**Exercise aim**
Using the entries that follow, write out the line containing "Given: Switch to double page view (双页)", the line containing "Instruction: Select the Highlight tool", and every line between them, exactly and nothing else.
=== Extracted entries ===
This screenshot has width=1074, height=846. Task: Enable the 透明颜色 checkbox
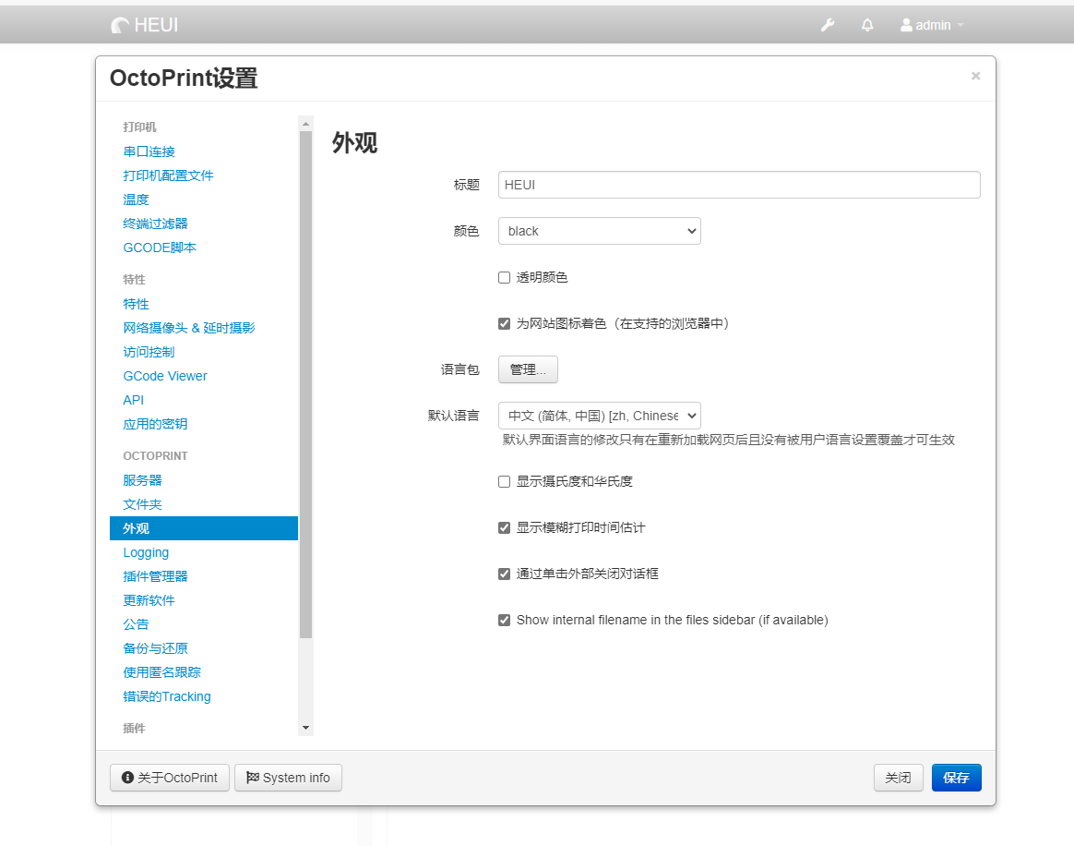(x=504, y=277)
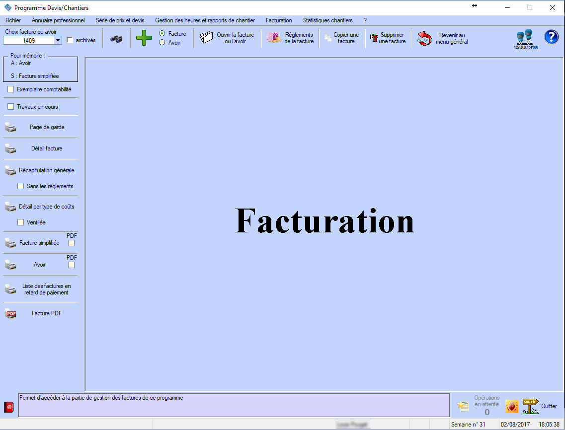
===
=== Extracted entries ===
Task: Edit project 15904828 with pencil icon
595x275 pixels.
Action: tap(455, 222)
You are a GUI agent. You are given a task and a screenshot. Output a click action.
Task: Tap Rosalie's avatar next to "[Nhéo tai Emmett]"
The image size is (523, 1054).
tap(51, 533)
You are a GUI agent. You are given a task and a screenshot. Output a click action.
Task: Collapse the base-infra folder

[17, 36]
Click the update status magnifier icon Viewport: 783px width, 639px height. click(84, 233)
===
=== Extracted entries ===
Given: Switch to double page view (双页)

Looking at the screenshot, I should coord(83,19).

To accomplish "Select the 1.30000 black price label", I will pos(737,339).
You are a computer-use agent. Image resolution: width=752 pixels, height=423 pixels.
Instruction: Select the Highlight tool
===
**Task output**
Given: Switch to double page view (双页)

Looking at the screenshot, I should coord(83,19).

To accomplish "Select the 1.30000 black price label", I will pos(737,339).
You are a computer-use agent. Image resolution: width=752 pixels, height=423 pixels.
Instruction: Select the Highlight tool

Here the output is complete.